TJ julga validade de lei que proíbe DIU e pílula do dia seguinte em Pirassunga-SP

Autor de projeto, ex-vereador de Pirassununga, no interior paulista, vê interesse dos Estados Unidos em reduzir a taxa de natalidade brasileira

São Paulo – O Tribunal de Justiça de São Paulo julga nesta quarta-feira (9) a validade da Lei Municipal 3.723, de 2008, da cidade de Pirassununga, no interior do estado. O texto proíbe o sistema público de saúde de distribuir a chamada pílula do dia seguinte e também o Dispositivo Intrauterino (DIU).

Em 2008, o TJ já havia concedido liminar suspendendo a aplicação da lei, acolhendo o argumento de que não cabe ao município legislar sobre o assunto. Agora, será julgado o mérito a partir da ação direta de inconstitucionalidade apresentada pela Procuradoria Geral de Justiça. 

A expectativa das entidades que se inscreveram para participar da ação é de que o TJ siga decisão similar tomada em fevereiro de 2009. Na ocasião, os desembargadores julgaram inconstitucional uma lei da cidade de Jundiaí que vetava a distribuição da pílula do dia seguinte – a diferença, neste caso, é que não foi concedida liminar e a medida ficou em vigor durante mais de um ano. “É uma questão simbólica porque se trata de um desrespeito à posição da mulher e do reconhecimento de seus direitos reprodutivos.

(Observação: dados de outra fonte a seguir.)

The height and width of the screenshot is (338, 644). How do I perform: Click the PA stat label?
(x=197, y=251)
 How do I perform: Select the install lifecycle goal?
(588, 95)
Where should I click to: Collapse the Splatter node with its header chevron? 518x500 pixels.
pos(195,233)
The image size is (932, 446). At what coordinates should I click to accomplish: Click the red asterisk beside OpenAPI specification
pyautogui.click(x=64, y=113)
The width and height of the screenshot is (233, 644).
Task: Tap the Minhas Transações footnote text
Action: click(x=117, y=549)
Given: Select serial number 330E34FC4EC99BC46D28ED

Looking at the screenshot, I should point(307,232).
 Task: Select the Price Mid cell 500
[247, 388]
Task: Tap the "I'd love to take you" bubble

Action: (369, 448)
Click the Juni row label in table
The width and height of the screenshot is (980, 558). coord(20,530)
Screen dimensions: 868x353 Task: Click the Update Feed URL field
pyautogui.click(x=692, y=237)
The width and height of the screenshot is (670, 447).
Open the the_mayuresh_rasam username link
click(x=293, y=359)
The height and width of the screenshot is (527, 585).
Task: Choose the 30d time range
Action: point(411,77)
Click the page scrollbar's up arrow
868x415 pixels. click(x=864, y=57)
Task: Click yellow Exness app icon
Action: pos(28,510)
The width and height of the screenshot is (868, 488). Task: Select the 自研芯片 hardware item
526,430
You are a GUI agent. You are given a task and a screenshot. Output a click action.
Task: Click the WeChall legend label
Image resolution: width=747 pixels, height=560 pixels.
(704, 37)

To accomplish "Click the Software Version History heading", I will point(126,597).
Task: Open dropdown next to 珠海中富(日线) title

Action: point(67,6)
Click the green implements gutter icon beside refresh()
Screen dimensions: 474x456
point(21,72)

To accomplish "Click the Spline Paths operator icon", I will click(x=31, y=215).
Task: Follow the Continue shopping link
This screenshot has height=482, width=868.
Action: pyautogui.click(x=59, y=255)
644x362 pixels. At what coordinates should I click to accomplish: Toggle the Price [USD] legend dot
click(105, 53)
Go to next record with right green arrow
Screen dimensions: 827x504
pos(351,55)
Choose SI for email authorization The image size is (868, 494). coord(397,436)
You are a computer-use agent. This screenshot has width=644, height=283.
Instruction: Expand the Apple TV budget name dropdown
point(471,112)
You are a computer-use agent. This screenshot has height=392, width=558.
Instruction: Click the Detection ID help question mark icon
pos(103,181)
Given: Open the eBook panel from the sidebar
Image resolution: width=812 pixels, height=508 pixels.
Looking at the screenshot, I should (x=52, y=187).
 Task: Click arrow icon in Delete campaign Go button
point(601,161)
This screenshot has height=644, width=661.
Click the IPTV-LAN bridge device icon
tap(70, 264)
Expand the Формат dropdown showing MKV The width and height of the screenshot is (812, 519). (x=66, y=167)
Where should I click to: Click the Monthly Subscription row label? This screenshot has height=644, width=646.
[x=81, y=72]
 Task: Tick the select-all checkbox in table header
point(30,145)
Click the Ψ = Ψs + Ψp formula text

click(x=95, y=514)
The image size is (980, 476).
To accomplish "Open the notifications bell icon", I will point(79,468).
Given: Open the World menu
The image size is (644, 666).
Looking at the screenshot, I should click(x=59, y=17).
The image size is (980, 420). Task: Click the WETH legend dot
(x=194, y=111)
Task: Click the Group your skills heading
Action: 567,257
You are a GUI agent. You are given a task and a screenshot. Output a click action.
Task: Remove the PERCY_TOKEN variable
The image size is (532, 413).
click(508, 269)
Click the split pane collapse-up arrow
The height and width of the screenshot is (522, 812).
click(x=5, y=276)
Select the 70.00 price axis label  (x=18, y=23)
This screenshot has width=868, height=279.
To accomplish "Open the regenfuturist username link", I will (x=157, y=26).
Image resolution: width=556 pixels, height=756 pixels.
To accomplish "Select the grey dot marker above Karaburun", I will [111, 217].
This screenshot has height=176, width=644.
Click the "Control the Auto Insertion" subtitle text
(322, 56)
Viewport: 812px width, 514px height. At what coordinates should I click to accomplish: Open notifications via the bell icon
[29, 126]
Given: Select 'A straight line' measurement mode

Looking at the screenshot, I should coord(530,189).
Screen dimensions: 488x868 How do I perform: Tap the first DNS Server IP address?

Atua na contramão da história da conquista dos direitos das mulheres”, avalia Eloísa Machado, advogada da Conectas, uma das organizações que se apresentaram na condição de amicus curiae, ou seja, que se sentem em condição de participar do debate no Tribunal de Justiça.

A Comissão de Cidadania e Reprodução e a Conectas esperam mostrar aos desembargadores não apenas a impossibilidade de um município legislar sobre o tema, mas o equívoco em se considerar como abortivos os métodos que são contraceptivos. “É uma injustiça porque atacaria principalmente as mulheres de baixa renda, que utilizam a rede pública”, acrescenta Eloísa Machado.

Conspiração

Autor do projeto aprovado pela Câmara de Vereadores de Pirassununga, José Arantes da Silva é médico. A reportagem tentou conversar com Silva, que não é vereador na atual legislatura, mas ele não respondeu ao pedido de entrevista. O texto aprovado pelo Legislativo municipal foi vetado pelo prefeito de Pirassununga, Ademir Alves Lindo (PSDB), mas os parlamentares derrubaram o veto, o que levou a Procuradoria a mover a ação que agora vai a julgamento.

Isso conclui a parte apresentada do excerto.